Reading again, Benny said, “Vouchsafe… to accept them…” Looking up “them,” he found, “the Holy Bread of life everlasting and the Chalice of eternal salvation”. Then the text spoke of the sacrifices of Abel, Abraham, and Melchisedech.

Though he has said this prayer several times in the past, still it attracted his attention for some time. “The sacrifice of Abel. Let’s see. He offered… grapes, was it?”

Out of nowhere, Angelica said, “A spotless lamb.”

It took two seconds for Benny to realize that Angelica could read his mind. When he realized that, Angelica warned, “Pay attention!”

Then Benny remembered.
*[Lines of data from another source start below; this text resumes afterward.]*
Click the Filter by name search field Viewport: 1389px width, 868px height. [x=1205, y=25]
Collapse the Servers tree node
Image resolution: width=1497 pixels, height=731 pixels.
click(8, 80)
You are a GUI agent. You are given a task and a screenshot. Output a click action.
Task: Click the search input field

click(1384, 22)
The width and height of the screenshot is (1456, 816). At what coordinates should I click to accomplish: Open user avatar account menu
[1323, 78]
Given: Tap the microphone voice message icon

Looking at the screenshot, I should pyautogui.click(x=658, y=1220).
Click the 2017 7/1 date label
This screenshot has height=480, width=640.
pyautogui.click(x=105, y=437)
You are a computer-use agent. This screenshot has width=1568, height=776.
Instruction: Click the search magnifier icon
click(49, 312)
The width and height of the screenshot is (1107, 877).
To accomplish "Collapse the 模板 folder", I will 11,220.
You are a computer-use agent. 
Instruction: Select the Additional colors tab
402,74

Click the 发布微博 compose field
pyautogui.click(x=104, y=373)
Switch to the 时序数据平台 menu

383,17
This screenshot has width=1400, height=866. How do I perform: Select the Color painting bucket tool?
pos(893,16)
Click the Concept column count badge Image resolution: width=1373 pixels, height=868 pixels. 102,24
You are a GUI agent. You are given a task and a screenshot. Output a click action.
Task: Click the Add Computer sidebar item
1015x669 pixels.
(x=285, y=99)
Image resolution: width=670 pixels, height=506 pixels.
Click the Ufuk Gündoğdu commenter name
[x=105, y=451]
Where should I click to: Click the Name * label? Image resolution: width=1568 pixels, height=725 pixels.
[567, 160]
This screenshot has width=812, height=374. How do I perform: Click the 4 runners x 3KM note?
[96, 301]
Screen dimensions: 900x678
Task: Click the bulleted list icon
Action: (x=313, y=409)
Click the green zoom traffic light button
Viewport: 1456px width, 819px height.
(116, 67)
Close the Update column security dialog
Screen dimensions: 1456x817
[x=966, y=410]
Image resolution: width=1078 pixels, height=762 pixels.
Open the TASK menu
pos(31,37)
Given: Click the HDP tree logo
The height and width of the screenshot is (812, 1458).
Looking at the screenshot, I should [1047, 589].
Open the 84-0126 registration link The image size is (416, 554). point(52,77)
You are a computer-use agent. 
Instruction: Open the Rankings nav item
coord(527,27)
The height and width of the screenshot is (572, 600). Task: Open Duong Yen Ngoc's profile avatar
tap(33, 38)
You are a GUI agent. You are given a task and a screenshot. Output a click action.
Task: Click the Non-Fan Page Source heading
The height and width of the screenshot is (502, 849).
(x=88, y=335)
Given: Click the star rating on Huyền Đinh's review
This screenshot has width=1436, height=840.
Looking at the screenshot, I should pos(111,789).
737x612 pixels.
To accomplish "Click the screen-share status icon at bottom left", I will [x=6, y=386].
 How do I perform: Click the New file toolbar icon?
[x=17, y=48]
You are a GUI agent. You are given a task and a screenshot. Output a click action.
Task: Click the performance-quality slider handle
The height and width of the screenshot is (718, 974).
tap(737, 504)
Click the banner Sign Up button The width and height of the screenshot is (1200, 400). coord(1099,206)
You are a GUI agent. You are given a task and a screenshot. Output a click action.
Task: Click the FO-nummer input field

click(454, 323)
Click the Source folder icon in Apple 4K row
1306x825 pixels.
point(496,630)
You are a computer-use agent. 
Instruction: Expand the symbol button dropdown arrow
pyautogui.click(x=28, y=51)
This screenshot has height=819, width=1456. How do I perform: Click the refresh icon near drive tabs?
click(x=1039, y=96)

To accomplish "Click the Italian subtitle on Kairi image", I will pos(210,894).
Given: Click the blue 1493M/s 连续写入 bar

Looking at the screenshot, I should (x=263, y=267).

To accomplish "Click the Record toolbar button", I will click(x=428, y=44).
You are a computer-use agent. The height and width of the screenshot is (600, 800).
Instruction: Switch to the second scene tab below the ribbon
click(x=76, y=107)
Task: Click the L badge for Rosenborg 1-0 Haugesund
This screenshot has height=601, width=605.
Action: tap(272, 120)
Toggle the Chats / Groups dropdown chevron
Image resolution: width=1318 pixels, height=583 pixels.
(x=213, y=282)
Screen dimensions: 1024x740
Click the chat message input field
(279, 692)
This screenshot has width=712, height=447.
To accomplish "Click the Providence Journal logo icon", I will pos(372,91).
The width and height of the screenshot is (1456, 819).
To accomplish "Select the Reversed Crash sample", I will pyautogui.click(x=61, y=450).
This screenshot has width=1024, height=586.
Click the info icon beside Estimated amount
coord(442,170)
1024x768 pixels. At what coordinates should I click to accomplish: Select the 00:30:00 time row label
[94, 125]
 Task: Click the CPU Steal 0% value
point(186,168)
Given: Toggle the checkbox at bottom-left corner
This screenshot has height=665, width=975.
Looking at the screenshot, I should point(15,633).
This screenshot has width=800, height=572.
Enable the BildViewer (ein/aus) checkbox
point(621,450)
Abel offered a lamb, while Cain offered grains and fruits. He remembered the jokes in the seminary about Cain offering “the fruit of the earth and the work of human hands.” The spotless lamb: the Lamb of God from the Mass: Jesus Christ?

The sacrifice of Abraham… his son Isaac. It was the father who offered the son. God looks upon the Sacrifice of His Son, which the Father offered. Benny had meditated on Abraham’s sorrow before, but was God a Father indeed? “Indeed,” he thought. “Didn’t Paul say that all paternity in Heaven and on earth was named after Him?” Although He could not sorrow as Abraham did, surely He could love as Abraham did in offering that Sacrifice. And He was here offering His love again, for a simple priest and altar server, and for a couple of strangers who wandered in here. And that love was poured out on us every time he said Mass. A tear came to Benny’s eye when he thought of that.

And again, the sacrifice of Melchisedech. Benny remembered little about him, but he did remember that he offered a sacrifice of bread and wine. At that, Benny could only stop to adore the Mystery. The Sacrifice was right in front of him in the form of Bread and Wine. Benny offered it several times a week; he could offer it every day if he wanted to. This “communal meal” as he understood it, was so much more. No wonder this integrist even went to such lengths as to genuflect before touching the host and to not separate his fingers which had touched Jesus. What treasures were kept from him all these years. With this realization, Benny wept.

He wanted so much to speak to Angelica, but she was gone. He didn’t know where she went. He didn’t see her leave or go into the church. Coming to, Benny looked all over downtown El Indigente for Angelica. He didn’t come back to the rectory until late that night, not ever finding her or even making it to the store like he set out to do that afternoon.